**EXERCISE PROMPT**
What you return must match the records exactly.

**PROVIDED MATERIAL**
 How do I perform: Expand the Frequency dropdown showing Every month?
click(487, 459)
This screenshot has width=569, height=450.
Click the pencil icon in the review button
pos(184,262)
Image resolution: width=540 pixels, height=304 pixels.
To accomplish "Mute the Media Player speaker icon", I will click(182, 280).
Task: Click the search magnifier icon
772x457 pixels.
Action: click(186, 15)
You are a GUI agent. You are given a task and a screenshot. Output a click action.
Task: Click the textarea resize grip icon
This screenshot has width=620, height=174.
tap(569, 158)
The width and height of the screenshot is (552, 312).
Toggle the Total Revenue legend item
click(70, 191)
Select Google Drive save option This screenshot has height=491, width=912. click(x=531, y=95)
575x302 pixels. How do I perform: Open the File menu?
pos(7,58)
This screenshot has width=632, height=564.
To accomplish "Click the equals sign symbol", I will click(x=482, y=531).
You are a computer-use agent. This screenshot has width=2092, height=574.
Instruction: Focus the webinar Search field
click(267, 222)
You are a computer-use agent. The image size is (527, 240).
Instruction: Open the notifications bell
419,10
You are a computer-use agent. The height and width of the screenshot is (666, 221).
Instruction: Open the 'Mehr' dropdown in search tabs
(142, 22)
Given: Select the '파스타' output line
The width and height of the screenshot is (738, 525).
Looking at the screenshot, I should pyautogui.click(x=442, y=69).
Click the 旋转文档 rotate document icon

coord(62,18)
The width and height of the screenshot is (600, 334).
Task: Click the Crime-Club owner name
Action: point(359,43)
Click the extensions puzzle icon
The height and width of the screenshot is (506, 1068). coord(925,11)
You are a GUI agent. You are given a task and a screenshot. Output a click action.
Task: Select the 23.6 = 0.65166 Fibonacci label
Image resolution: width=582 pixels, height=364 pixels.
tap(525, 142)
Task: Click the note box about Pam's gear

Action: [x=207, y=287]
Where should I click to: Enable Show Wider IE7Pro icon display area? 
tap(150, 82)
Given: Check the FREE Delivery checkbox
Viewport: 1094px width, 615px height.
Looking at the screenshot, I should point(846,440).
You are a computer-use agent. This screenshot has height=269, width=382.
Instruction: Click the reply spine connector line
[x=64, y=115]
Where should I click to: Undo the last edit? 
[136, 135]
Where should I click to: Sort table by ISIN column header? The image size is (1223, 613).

**RESULT**
 How do I perform: Expand the Frequency dropdown showing Every month?
click(487, 459)
This screenshot has width=569, height=450.
Click the pencil icon in the review button
pos(184,262)
Image resolution: width=540 pixels, height=304 pixels.
To accomplish "Mute the Media Player speaker icon", I will click(182, 280).
Task: Click the search magnifier icon
772x457 pixels.
Action: click(186, 15)
You are a GUI agent. You are given a task and a screenshot. Output a click action.
Task: Click the textarea resize grip icon
This screenshot has width=620, height=174.
tap(569, 158)
The width and height of the screenshot is (552, 312).
Toggle the Total Revenue legend item
click(70, 191)
Select Google Drive save option This screenshot has height=491, width=912. click(x=531, y=95)
575x302 pixels. How do I perform: Open the File menu?
pos(7,58)
This screenshot has width=632, height=564.
To accomplish "Click the equals sign symbol", I will click(x=482, y=531).
You are a computer-use agent. This screenshot has width=2092, height=574.
Instruction: Focus the webinar Search field
click(267, 222)
You are a computer-use agent. The image size is (527, 240).
Instruction: Open the notifications bell
419,10
You are a computer-use agent. The height and width of the screenshot is (666, 221).
Instruction: Open the 'Mehr' dropdown in search tabs
(142, 22)
Given: Select the '파스타' output line
The width and height of the screenshot is (738, 525).
Looking at the screenshot, I should pyautogui.click(x=442, y=69).
Click the 旋转文档 rotate document icon

coord(62,18)
The width and height of the screenshot is (600, 334).
Task: Click the Crime-Club owner name
Action: point(359,43)
Click the extensions puzzle icon
The height and width of the screenshot is (506, 1068). coord(925,11)
You are a GUI agent. You are given a task and a screenshot. Output a click action.
Task: Select the 23.6 = 0.65166 Fibonacci label
Image resolution: width=582 pixels, height=364 pixels.
tap(525, 142)
Task: Click the note box about Pam's gear

Action: [x=207, y=287]
Where should I click to: Enable Show Wider IE7Pro icon display area? 
tap(150, 82)
Given: Check the FREE Delivery checkbox
Viewport: 1094px width, 615px height.
Looking at the screenshot, I should point(846,440).
You are a computer-use agent. This screenshot has height=269, width=382.
Instruction: Click the reply spine connector line
[x=64, y=115]
Where should I click to: Undo the last edit? 
[136, 135]
Where should I click to: Sort table by ISIN column header? The image size is (1223, 613).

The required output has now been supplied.